Volví a la galería con el alma inundada de tanta pena que no pude contener las lágrimas. Acacia ya no estaba en la galería y pude llorar mucho tiempo, de pena y de arrepentimiento. Pedí perdón al buen Jesús y a mi “Nuevo Amigo”, reconociendo mi culpa: “El muchacho recibió porque le conté a mamá que él me había pegado. Pero él sólo me había dado un puñetazo que no me dolió, y Abelino tiene fuerza y, con seguridad, que le ha dolido mucho”.

Me entró el deseo de confesar aquel pecado, en aquel mismo instante, pero era jueves y hasta el sábado no podía. Nuevo dolor para mi alma. ¡Ah! ¡Y si fuese ahora mismo al Padre Godofredo, al Liceo!... Se me presentaron muchas dificultades: era tarde; no tardarían en encenderse las luces. Acacia estaba en la cocina y Concepción estaba poniendo la mesa. Pensé en irme sola, en escapar. Miré a mi “Nuevo Amigo” y ¡oh, qué gran e inesperada alegría! ¡Su santo rostro ya no estaba triste! ¡El buen Jesús ya me había perdonado y mi “Nuevo amigo” también! El sábado le confesaría todo al Padre Godofredo.

Aunque la paz volvió a mi alma, permanecieron en ella una gran pena y un gran arrepentimiento.

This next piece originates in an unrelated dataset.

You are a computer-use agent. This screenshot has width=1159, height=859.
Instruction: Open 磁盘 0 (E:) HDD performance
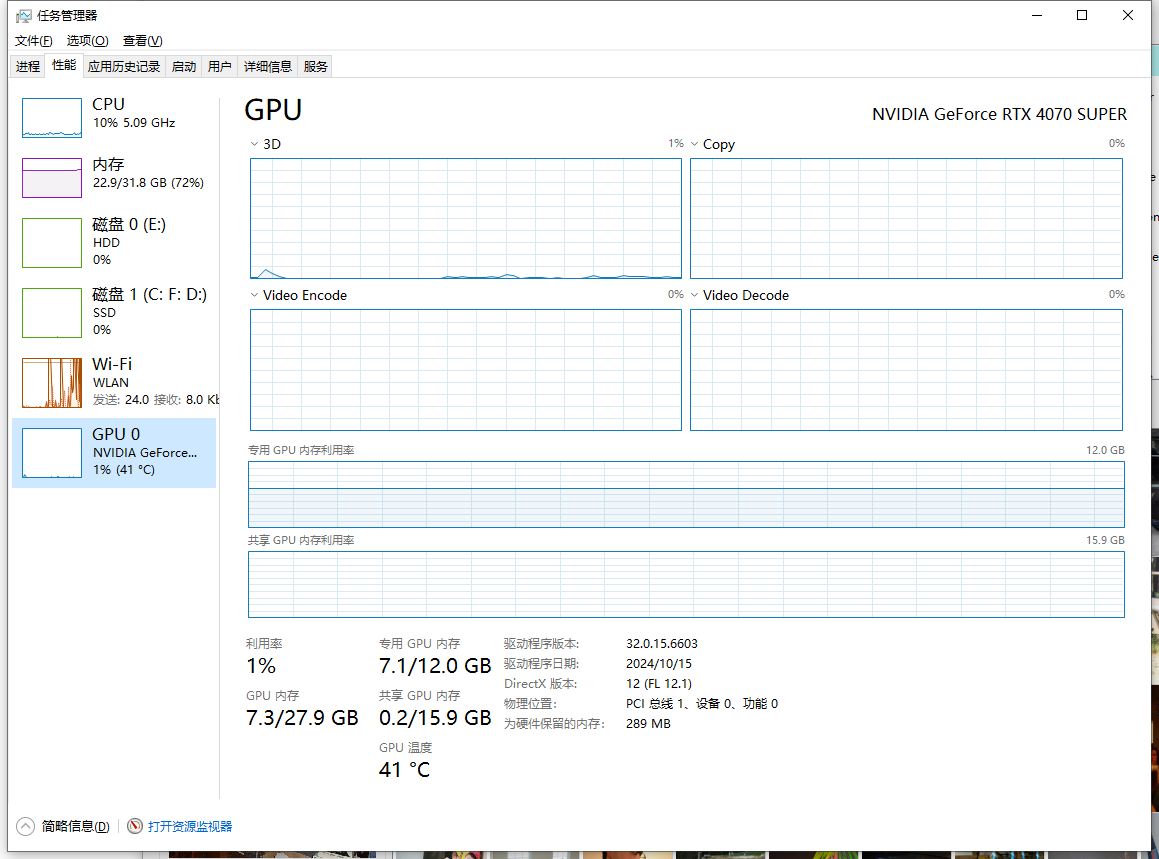52,243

Si apareciera por allí el muchacho, le había de dar mil pruebas de cariño. ¡Ah, en el “Arca de Noé” no había más que una sola “platita”! Compraría cigarrillos de chocolate y al día siguiente, esperaría al muchacho. Y en aquel mismo instante corrí a la confitería y volví con diez cigarrillos recubiertos con papel de aluminio dorado.

Al día siguiente, aguardé con mucha impaciencia el paso del chico; pero no pasó. Y un día más y otro, y pasó mucho tiempo, y el pobrecillo no volvió. Con seguridad que tenía miedo de pasar por nuestra casa. A mi pensamiento de niña se le ocurrían mil motivos, pero no ése. Y hasta pensaba que Abelino la había pegado demasiado y el pobrecito estaría enfermo y bien podría haber muerto. Este pensamiento me aterrorizaba y me entristecía. Pasado algo más de tiempo, estaba yo en la calle, cuando vi al chaval atravesar la calzada. Sin más preámbulos, corro hacia él y le digo: “Tengo una cosa para ti, espera que te la traigo. Me diste mucha pena cuando Abelino te pegó”. El muchacho me miraba como ido, pero no le importó esperarme. Ya no tenía los cigarrillos, pero tenía algunas “platitas” en el “Arca de Noé”. Las cogí y corrí a la calle, con el temor de que el muchacho se hubiese ido. Pero estaba allí, sí. Le di todo, las moneditas y el “Arca de Noé”. Él se quedó muy contento y se fue agitando el Arca. En cuanto a mí, sintiendo la más dulce paz en el corazón, me quedé en la esquina con mi “Nuevo Amigo”, mirando al muchacho hasta que desapareció.